Warnings & Precautions
- Do not give infliximab during an active infection. If an infection develops, monitor carefully and stop infliximab if infection becomes serious.
- Invasive fungal infections have occurred. For patients who develop a systemic illness on infliximab, consider empiric antifungal therapy for those who reside in or travel to regions where mycoses are endemic.
- The incidence of malignancies including lymphoma was greater in infliximab-
treated patients than in controls. Due to the risk of HSTCL, carefully assess the risk/benefit especially in Crohn’s disease (CD) or ulcerative colitis patients, in males, and if receiving azathioprine or 6-mercaptopurine treatment. - Hepatitis B virus (HBV) reactivation can occur. Therefore, test for HBV infection before starting infliximab. Monitor HBV carriers during and several months after therapy. If reactivation occurs, stop infliximab and begin anti-viral therapy.
- Hepatotoxicity—rare severe hepatic reactions, some fatal or necessitating liver transplantation—have occurred. Stop infliximab in cases of jaundice and/or marked liver enzyme elevations.
- Heart failure—new onset or worsening symptoms may occur.
- Cytopenias have occurred. Advise patients to seek immediate medical attention if signs and symptoms develop, and consider stopping infliximab.
- Hypersensitivity—serious infusion reactions, including anaphylaxis, or serum sickness-like reactions may occur.
- Demyelinating disease—exacerbation or new onset may occur.
- Lupus-like syndrome—stop infliximab if the syndrome develops.
- Live vaccines or therapeutic infectious agents should not be given with infliximab.
Commentary: The FDA approved infliximab for treatment of active PsA based on data from two clinical trials that showed positive results. The most common adverse reactions (≥10%) are infections (e.g., upper respiratory, sinusitis, pharyngitis), infusion-related reactions, headache and abdominal pain.
Adalimumab (Humira):14 Injection
Biosimilars: adalimumab-atto (Amjevita),15 adalimumab-adbm (Cyltezo),16 adalimumab-adaz (Hyrimoz)17
Drug class: DMARD, TNFi
Boxed warning: Refer to *ISI (left) and
- Fatal hepatosplenic T-cell lymphoma (HSTCL) have occurred postmarketing in adolescent and young adults IBD patients treated with TNFi’s.
Warnings & Precautions
- Do not start adalimumab during an active infection.
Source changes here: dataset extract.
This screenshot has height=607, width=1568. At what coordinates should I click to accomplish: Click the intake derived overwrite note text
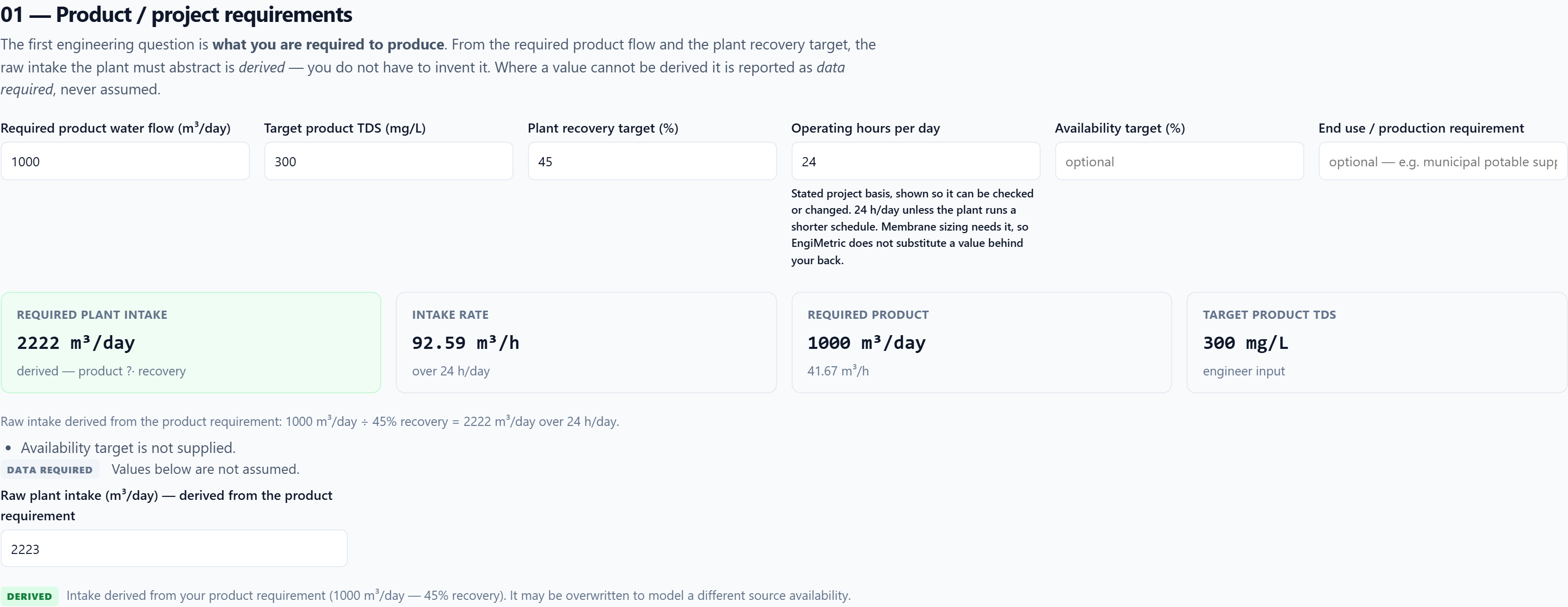click(459, 595)
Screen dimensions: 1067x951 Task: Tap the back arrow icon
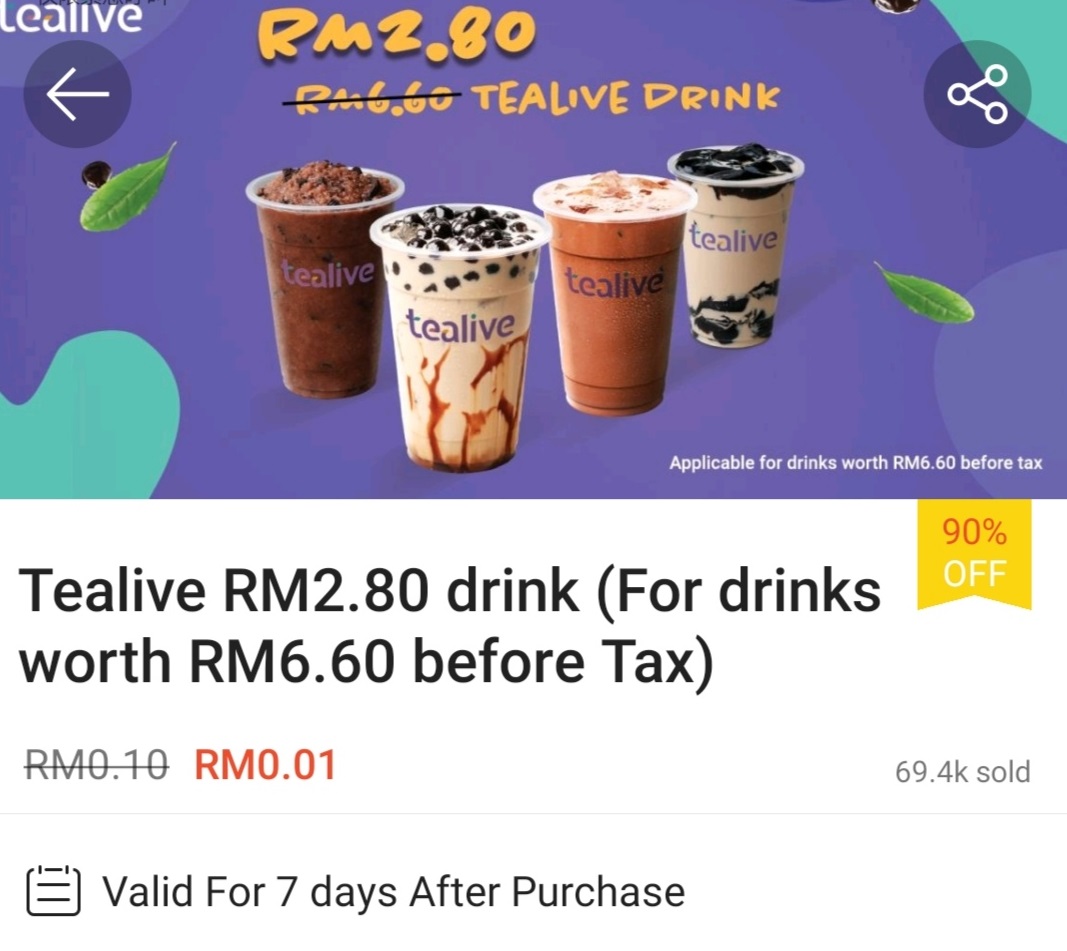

If an infection develops, monitor carefully, and stop adalimumab if the infection becomes serious.
- Invasive fungal infections—For patients who develop a systemic illness on adalimumab, consider empiric antifungal therapy for those who reside in or travel to regions where mycoses are endemic.
- The incidence of malignancies was greater in adalimumab-treated patients than in controls.
- Anaphylaxis or serious allergic reactions may occur.
- HBV reactivation can occur. Monitor HBV carriers during and for several months after therapy. If reactivation occurs, stop adalimumab and begin anti-viral therapy.
- Demyelinating disease, exacerbation or new onset, may occur.
- Cytopenias, pancytopenia—advise patients to seek immediate medical attention if symptoms develop, and consider stopping adalimumab.
- Heart failure, worsening or new onset, may occur.
- Lupus-like syndrome—stop adalimumab if the syndrome develops.
Commentary: Adalimumab received an expanded indication based on results from a clinical trial of 313 patients with moderate to severe PsA who had an inadequate response to NSAIDs. Patients taking adalimumab experienced significantly less joint damage than patients taking placebo, and nearly 60% of patients achieved an ACR 20 response through Week 24.The most common adverse reactions (≥10%) are infections (e.g., upper respiratory, sinusitis), injection-site reactions, headache and rash.